The resulting colorimetric data (L , a , and b ) for each oxide thickness (in increments of 2 nm) allowed the calculation of the total color difference \(\Delta E_{ab}^{*}\) (Fig. 13a). Even though the increase of layer thickness was constant (Δd=2 nm), the value of the color difference \(\Delta E_{ab}^{*}\) was strongly dependent on the specific color, as shown in Fig. 13a.

Fig. 13
figure 13

The CIE L a b color space representation: (a) total color difference \(\Delta E_{ab}^{*}\) parameter calculated for the color changes caused by a 2 nm increase of the oxide thickness, (b) CIE L a b colorimetric coordinates

As can be seen (Fig. 13a—enlarged area), the changes in \(\Delta E_{ab}^{*}\) for the dark orange, red, or purple colors (d≈ 25–30 nm) are much greater than for the yellow (d≈ 17 nm) or the light blue (d≈ 46 nm) color, which was confirmed by the measurements. Of course, the \(\Delta E_{ab}^{*}\) parameter value should be considered as relative (they depend on the assumed thickness). The rapid increase in the color difference results from the significant changes in the colorimetric coordinates (Fig. 13b).
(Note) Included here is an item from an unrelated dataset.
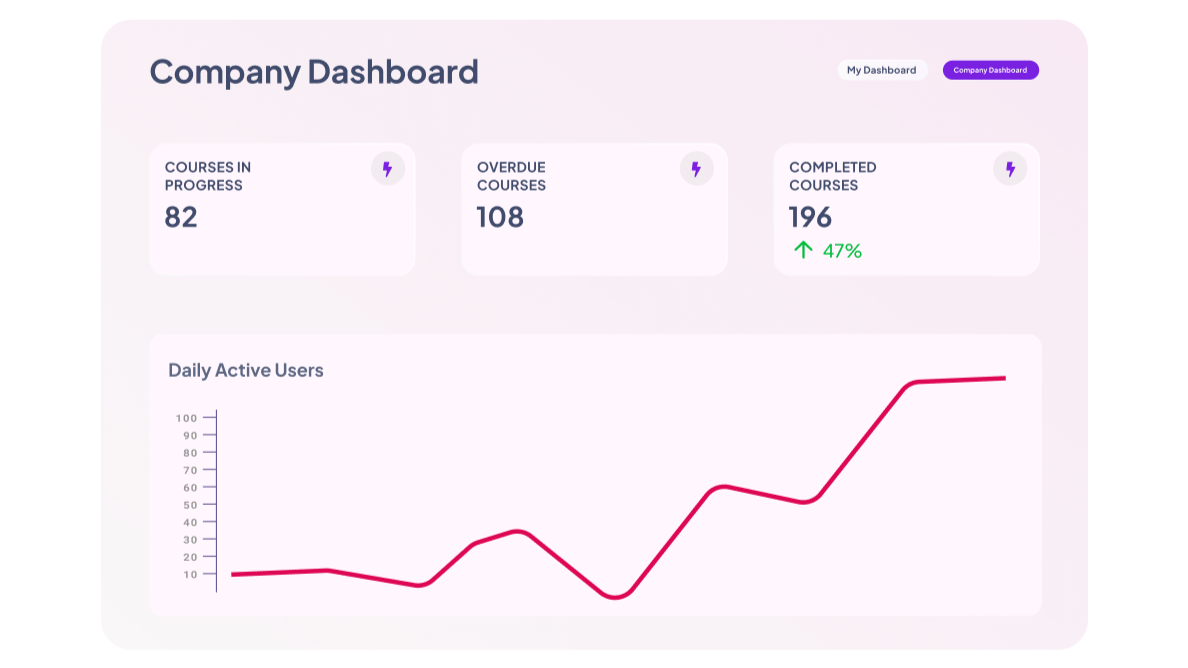Click lightning icon on Overdue Courses card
What is also apparent is that, with the increase of oxide thickness, the colors become “less monochromatic.” Above the thickness of 250 nm, it is only possible to obtain colors similar to pink or turquoise. Finally, the amplitude changes of colorimetric coordinates decrease with increasing oxide thickness.

6 Examples of color laser marking

Laser color marking of metals can be important in advertising (having the logo appear in a company’s brand color), electronics, automotive industry, jewelry [7, 8], art (new designs), and in many other fields. Some examples of laser-induced color marking on titanium are shown in Fig. 14.

Fig. 14
figure 14

Examples of color laser marking on titanium. Trademarks and trade names are the exclusive property of their respective owners. They are used only to demonstrate the possibilities of laser color marking

7 Conclusion

This paper presents the results of the measurement and analyses of how the laser marking process parameters influence the colors created on titanium. The investigations were performed using a commercially available industrial pulsed fiber laser. For objective assessment of color changes, a CIE color difference formula \(\Delta E_{ab}^{*}\) was used. Colors were considered to be similar if the value of the color difference parameter \(\Delta E_{ab}^{*}\) did not exceed 7.

We found that all the analyzed process parameters (i.e., initial temperature of the material, laser fluence, size of the marked area and position of the marked surface, relative to both the focal plane and the center of the working field of the system) affect the reproducibility of the color obtained. Obviously, pulse duration, pulse repetition rate and line spacing (hatching) also significantly change the resulting color, but these parameters were kept constant. In practice, the stability of these values poses no problem.

The reproducibility of laser color marking of titanium, with the assumed value of color difference \(\Delta E_{ab}^{*}\) requires (taking into account the worst case) the maintenance of the laser fluence fluctuation <1 %, the initial temperature of the material with accuracy <±5 C, and the position of the sample relative to the focal plane <±0.2 mm independently.

We found that the tolerance of process parameters is highly dependent on the particular color. Colorimetric analysis showed that this results from the nature of changes of the reflectance spectra as a function of layer thickness (at the specific layer thickness).

We also compared the results obtained for titanium with those for stainless steel from previous research. The tolerances of all the process parameters were on average 2–3 times lower than those for stainless steel. Moreover, and in contrast to titanium, the influence of sample temperature and of dimensions of the marked field on the colors obtained was negligible for stainless steel [18].

In order to achieve, in industrial conditions, the stability of the process parameters at the required level (\(\Delta E_{ab}^{*} \leq 7\)), it is necessary to use an active feedback loop.